Set task 1. Rewrite everything from "The movement is" down to "does it wear?" in the watch review, putting "ID tag" in place of "dog tag".
Set task 2. According to the watch review, about how long is the power reserve of the NH35 movement?

Text section.
····················

The movement is the big difference between the original FSSC 88-W-800 watches and the new A-11. While the war issue A-11 was hand wound, the Praesidus is automatic, powered by a Seiko NH35 movement. The NH35 is a well-known, relatively inexpensive, 24-jewel movement that should deliver an accuracy of -20 / +40 seconds per day. It is equipped with basic shock-absorbing capability and offers a power reserve of around 41 hours. Crucially it has a hacking function to stop the second hand which replicates the original wartime watch. Our sample watch came with a quick-release green canvas strap which closely mirrors the original model, but buyers can also select from a bespoke brown nylon or leather strap. Also, inside the box is a WW2-style stamped metal dog tag. This has a QR code etched on it which gives you warranty details when scanned.
Into action with the A-11 – how does it wear?
The 2023 watch wears well. It is comfortable and not heavy at only 58g (less strap) as a timepiece. The domed glass looks suitably vintage in style, almost like armored plexiglass. The oversized crown looks good on a military-style watch and allows easy adjustment with gloves on. However, far more than the superficial appearance of an aesthetically pleasing watch, the A-11 compels you to look at it and wonder what was going through the minds of the US troops in the C-47s as they looked at their watches, waiting nervously for the green jump light to come on and the command “Stand up! Hook up!”

····················

Provided information.
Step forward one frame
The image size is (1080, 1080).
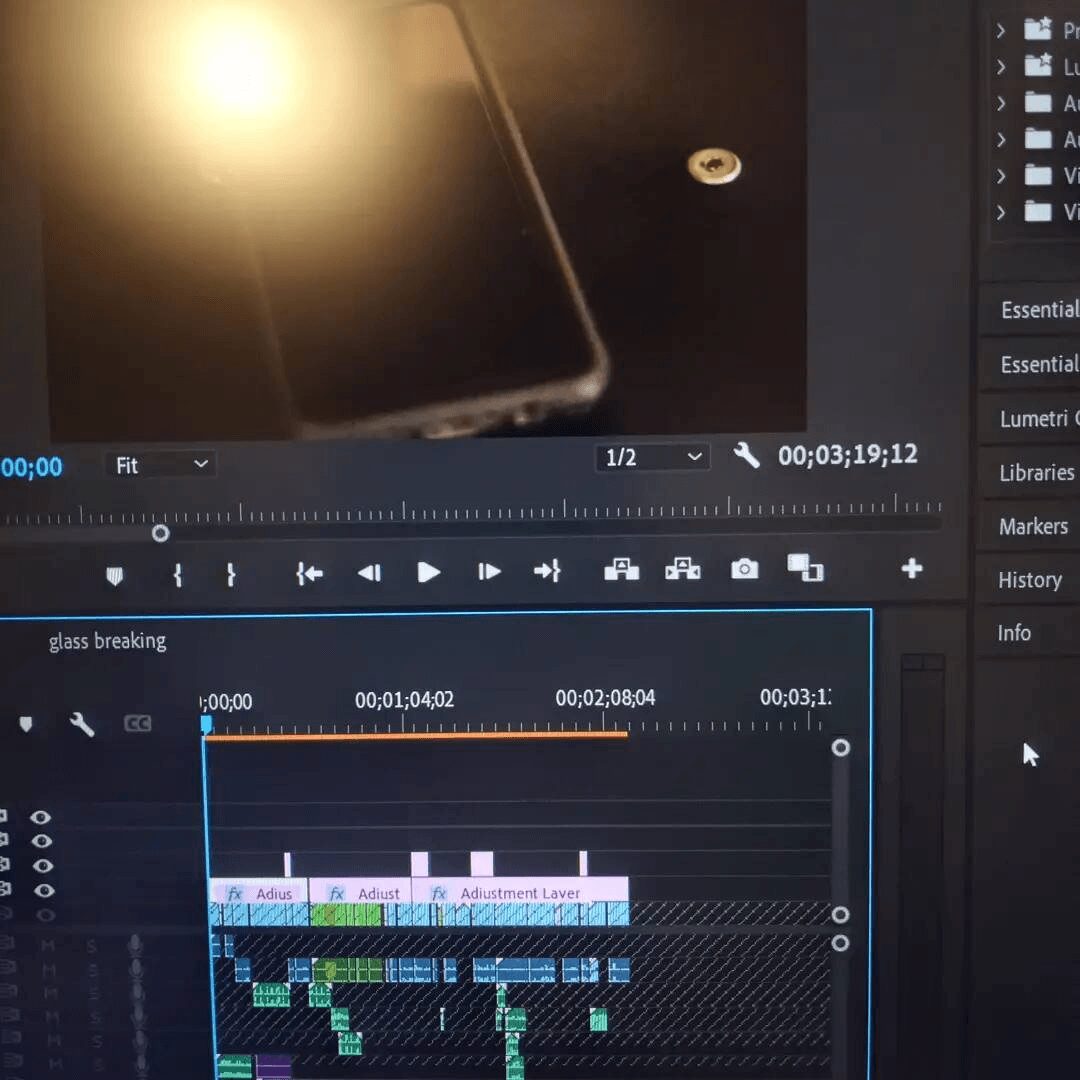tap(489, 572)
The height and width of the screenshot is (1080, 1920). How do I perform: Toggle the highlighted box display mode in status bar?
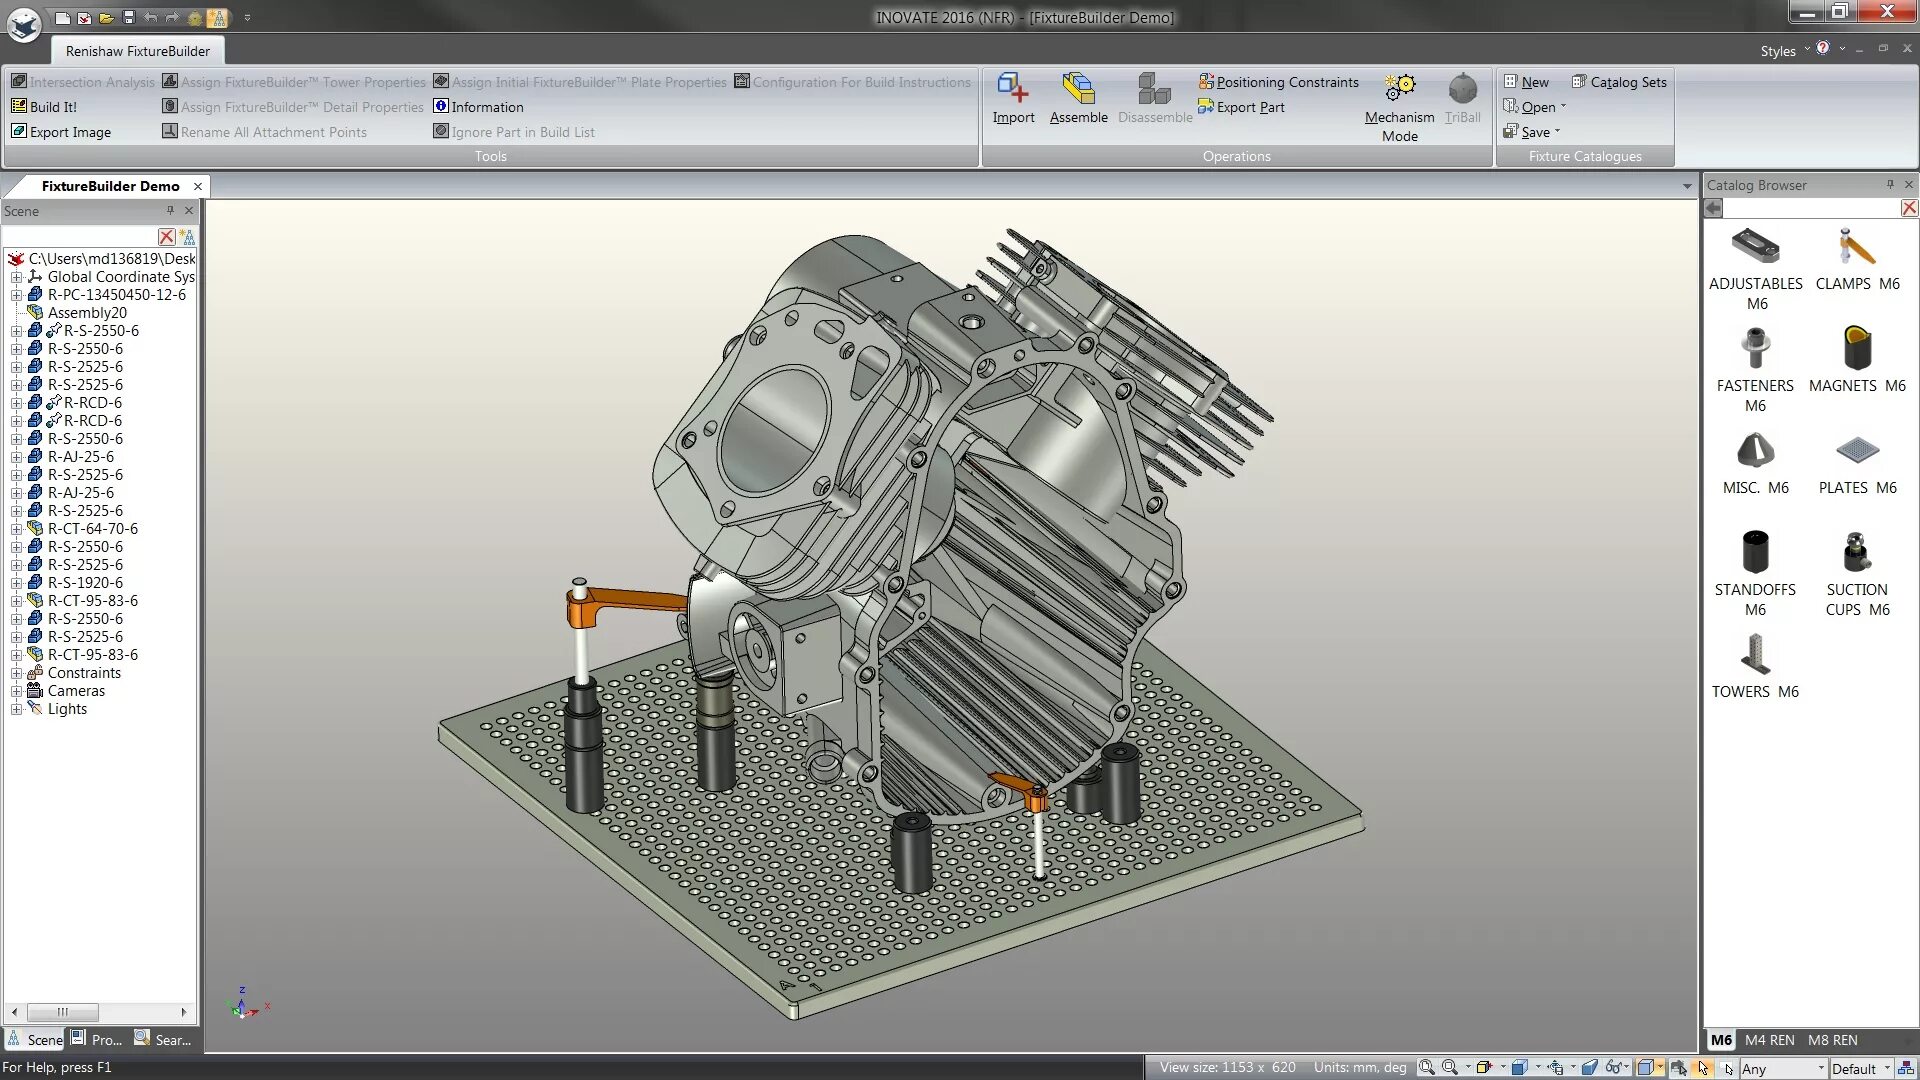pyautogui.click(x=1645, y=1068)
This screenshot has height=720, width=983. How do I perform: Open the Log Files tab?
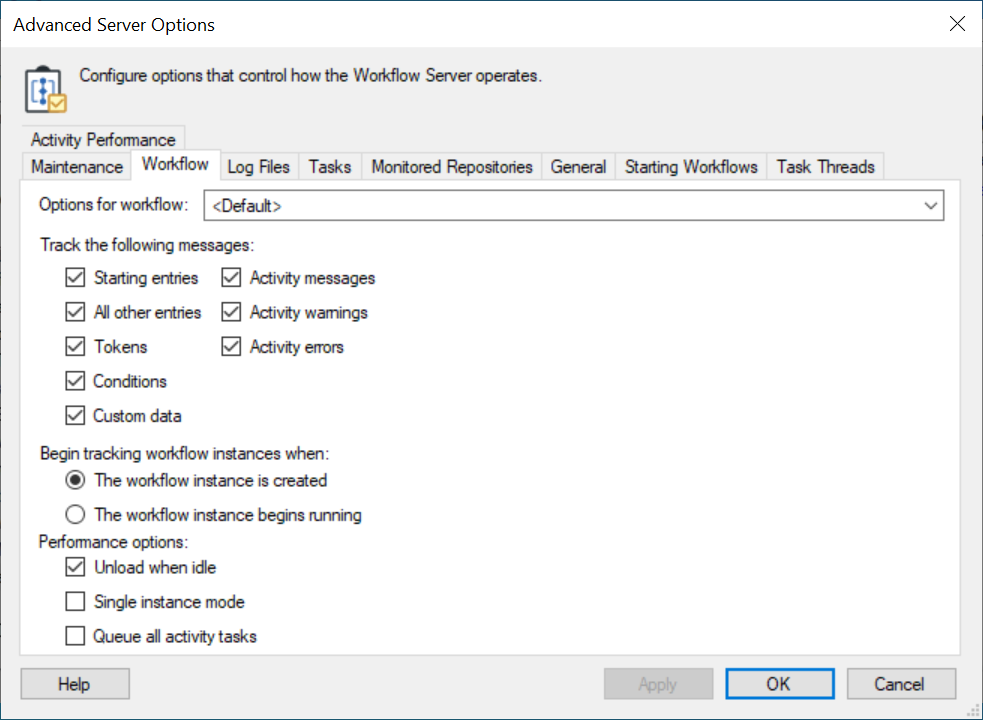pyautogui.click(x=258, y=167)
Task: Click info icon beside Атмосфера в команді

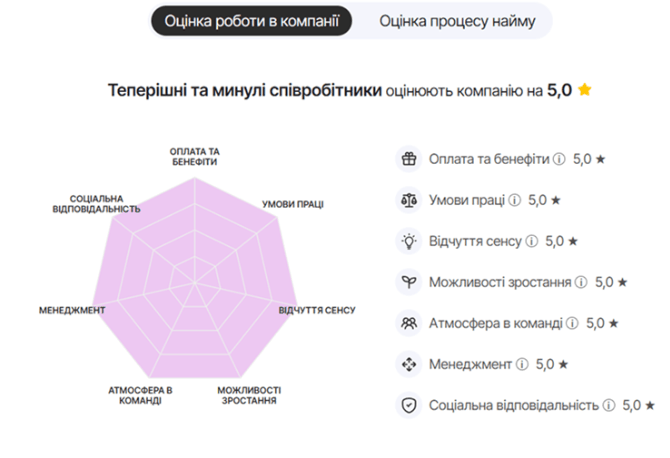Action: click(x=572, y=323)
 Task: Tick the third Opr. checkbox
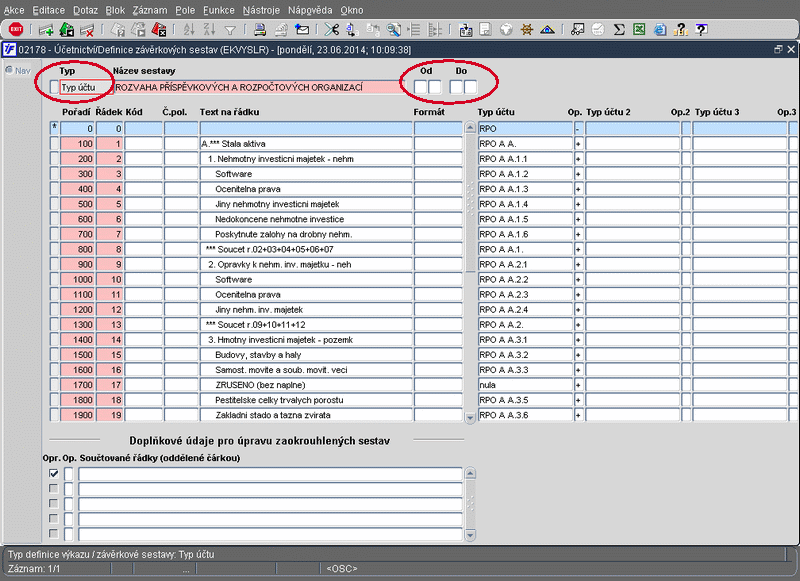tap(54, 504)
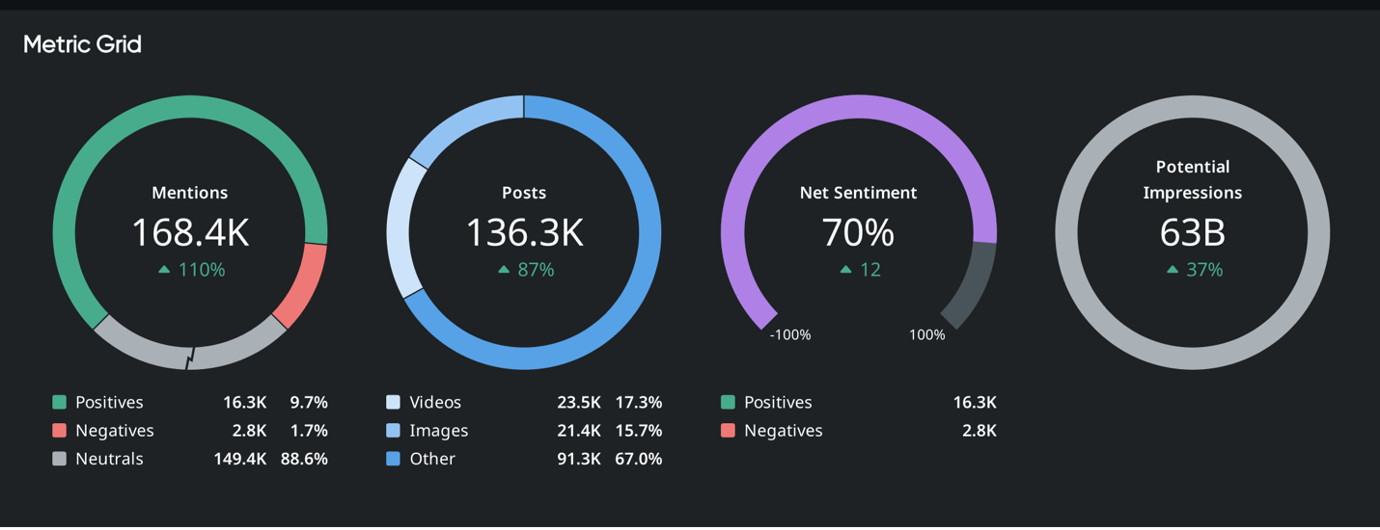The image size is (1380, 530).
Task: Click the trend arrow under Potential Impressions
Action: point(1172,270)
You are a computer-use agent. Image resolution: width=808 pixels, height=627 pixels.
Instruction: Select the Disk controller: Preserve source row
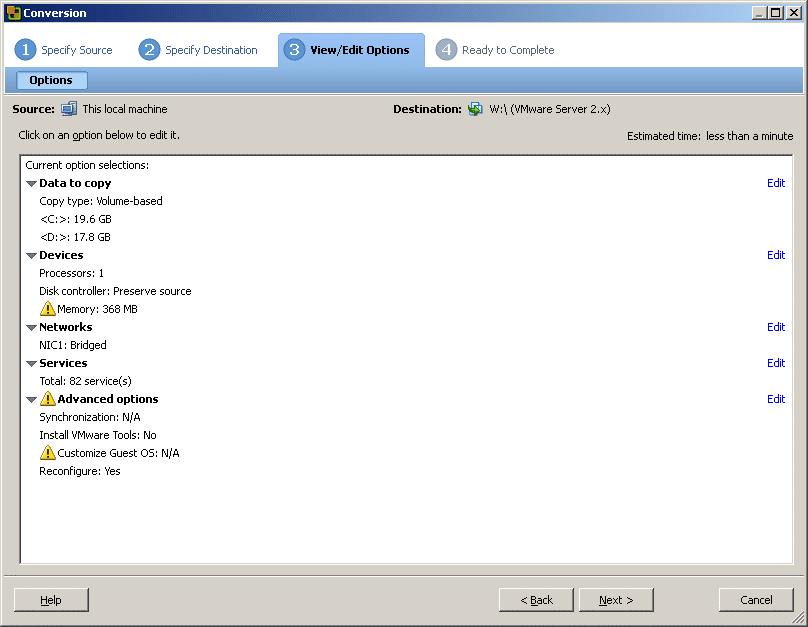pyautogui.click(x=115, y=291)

····················

Output 1.
The movement is the big difference between the original FSSC 88-W-800 watches and the new A-11. While the war issue A-11 was hand wound, the Praesidus is automatic, powered by a Seiko NH35 movement. The NH35 is a well-known, relatively inexpensive, 24-jewel movement that should deliver an accuracy of -20 / +40 seconds per day. It is equipped with basic shock-absorbing capability and offers a power reserve of around 41 hours. Crucially it has a hacking function to stop the second hand which replicates the original wartime watch. Our sample watch came with a quick-release green canvas strap which closely mirrors the original model, but buyers can also select from a bespoke brown nylon or leather strap. Also, inside the box is a WW2-style stamped metal ID tag. This has a QR code etched on it which gives you warranty details when scanned.
Into action with the A-11 – how does it wear?

Output 2. Around 41 hours.